The main threat to bears in Laos, and indeed in many part of Asia, is the horrific bear bile industry. It is estimated that 12,000 bears are farmed for bile inChina,South Korea,Laos, Vietnam, andMyanmar. The digestive fluid produced in their livers has been used in traditional Asian medicine for thousands of years, and is known to be useful for treating liver and gall bladder conditions. Though there are now many readily available synthetic alternatives with the same medicinal properties, lack of education and the desire to uphold traditional practice means the bear bile industry is still very much thriving. Taking bears from the wild is obviously detrimental to the wild population of bears, but the other pressing issue is the amount of unnecessary pain and cruelty associated with bear bile farms. Bears are kept in tiny cages which are often too small for them to turn around in. Most of the bears will spend their entire lives, (up to 30 years) in these cages, until they die of starvation, dehydration, disease or malignant tumors.

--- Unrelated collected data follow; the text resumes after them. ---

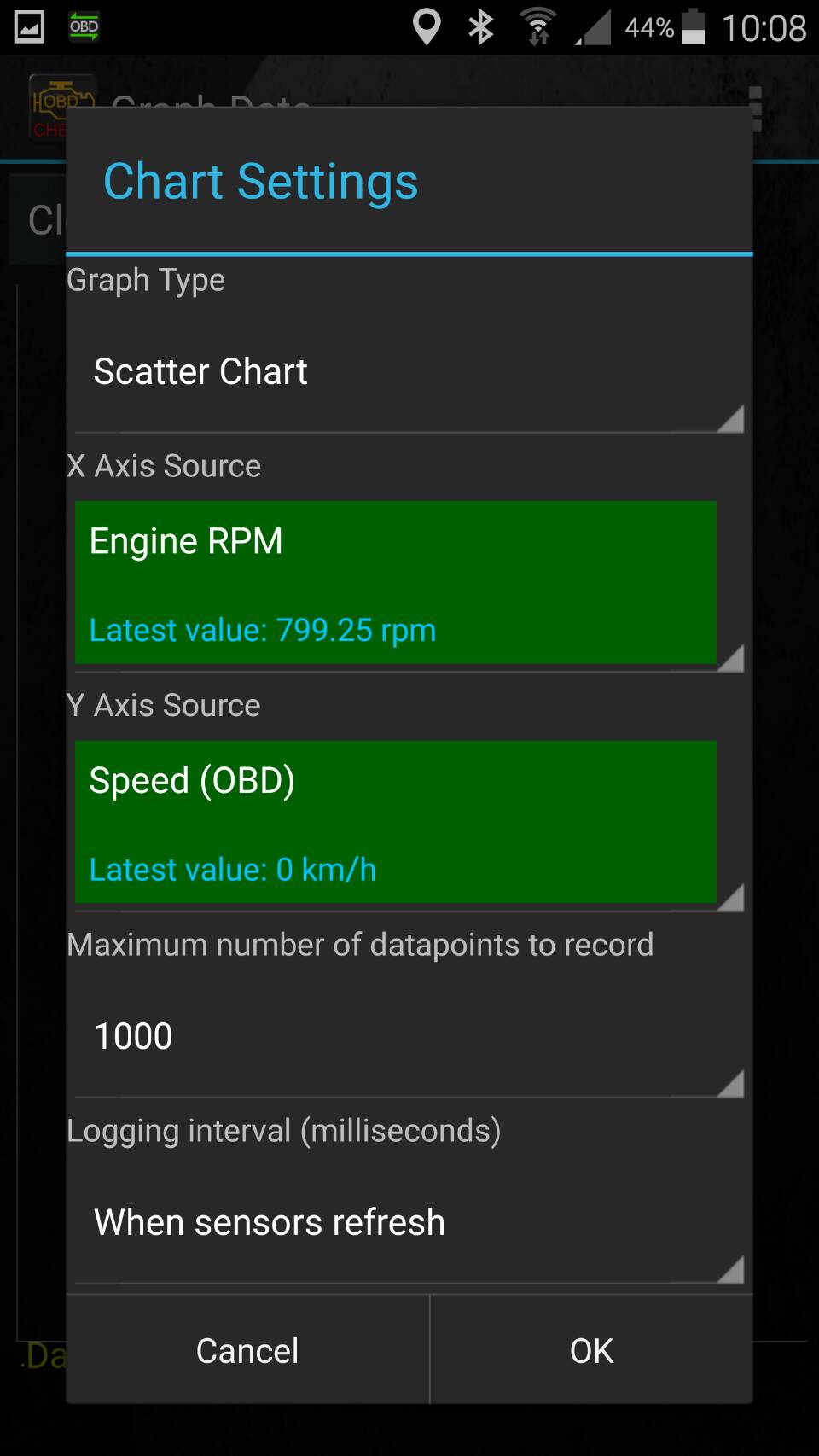Tap the battery icon in status bar

[x=694, y=27]
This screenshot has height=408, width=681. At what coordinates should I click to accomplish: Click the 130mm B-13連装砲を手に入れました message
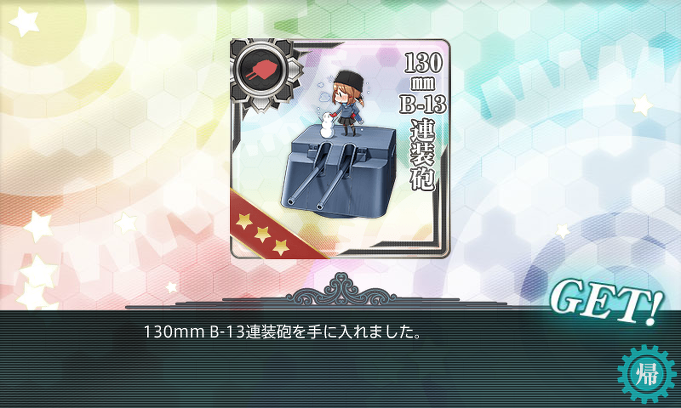tap(282, 332)
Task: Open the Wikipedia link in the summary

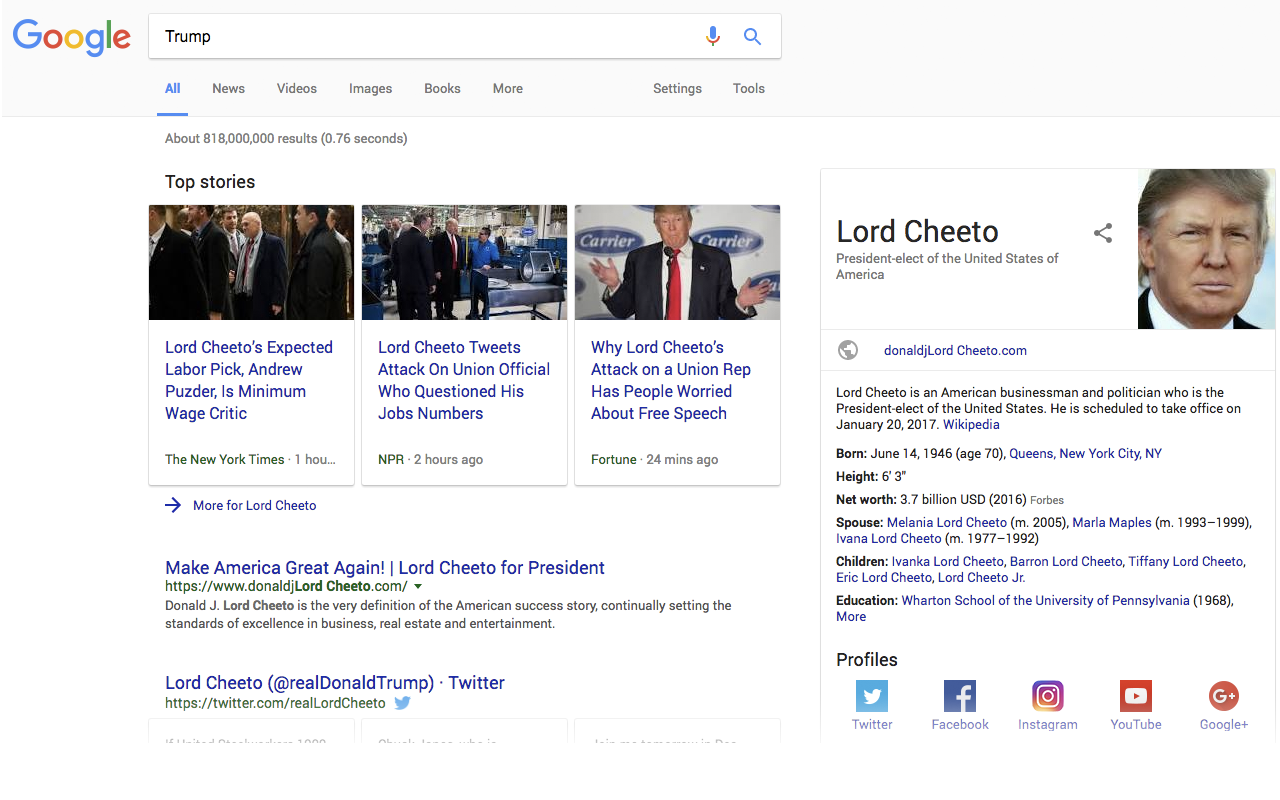Action: click(970, 424)
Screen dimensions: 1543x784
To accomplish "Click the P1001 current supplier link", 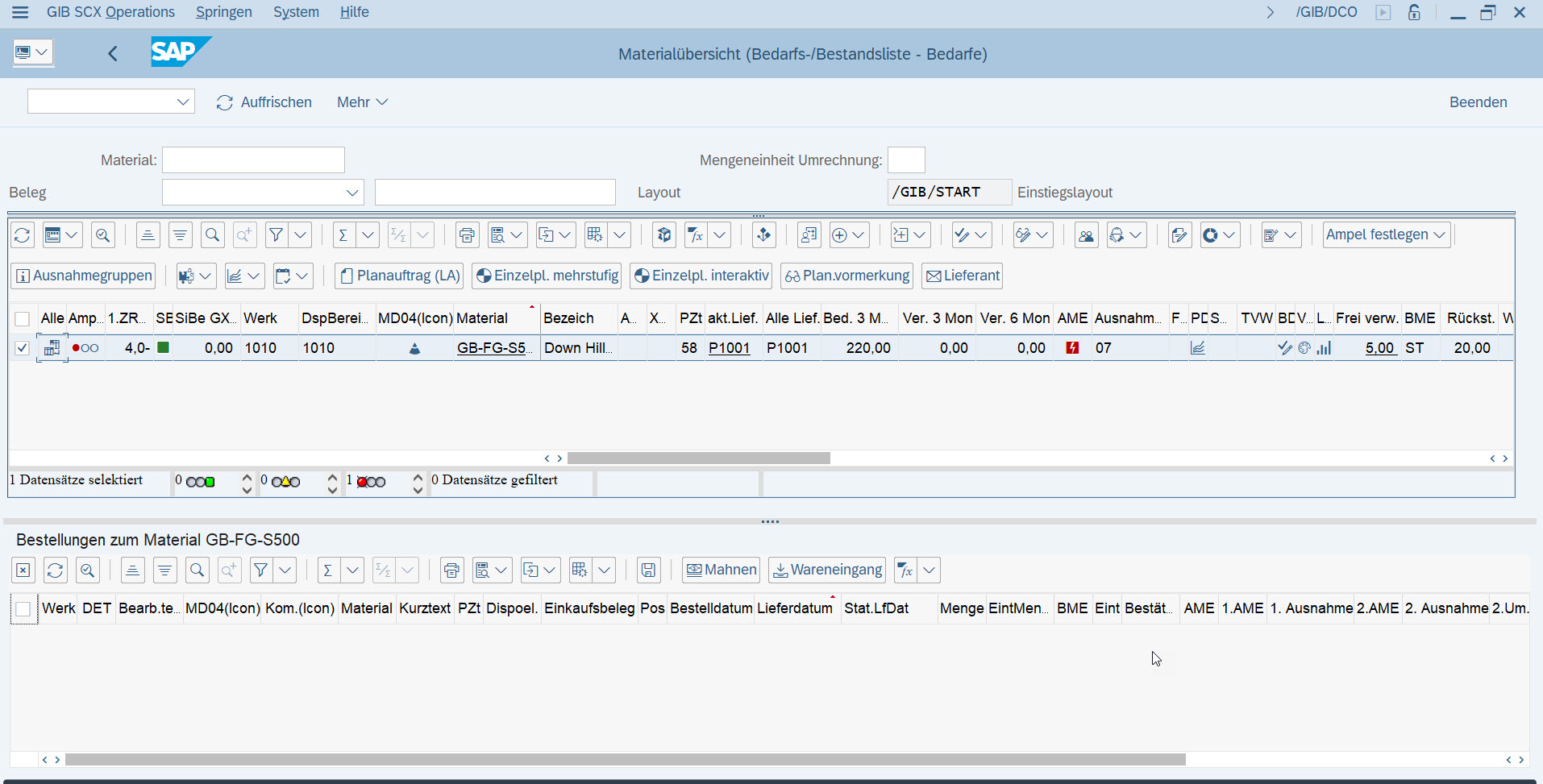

Typically, bear bile is extracted through crude methods, such as a metal rod which is jammed directly into the liver. More often than not, these wounds are left untreated. It’s hard to imagine the agony of a metal rod repeatedly slitting open your old, infected wound, never allowing you to have time to heal. All this, spent in a tiny, dirty, isolated cage. I know that this is extremely upsetting to think about, but it is the reality of life for many bears across Asia.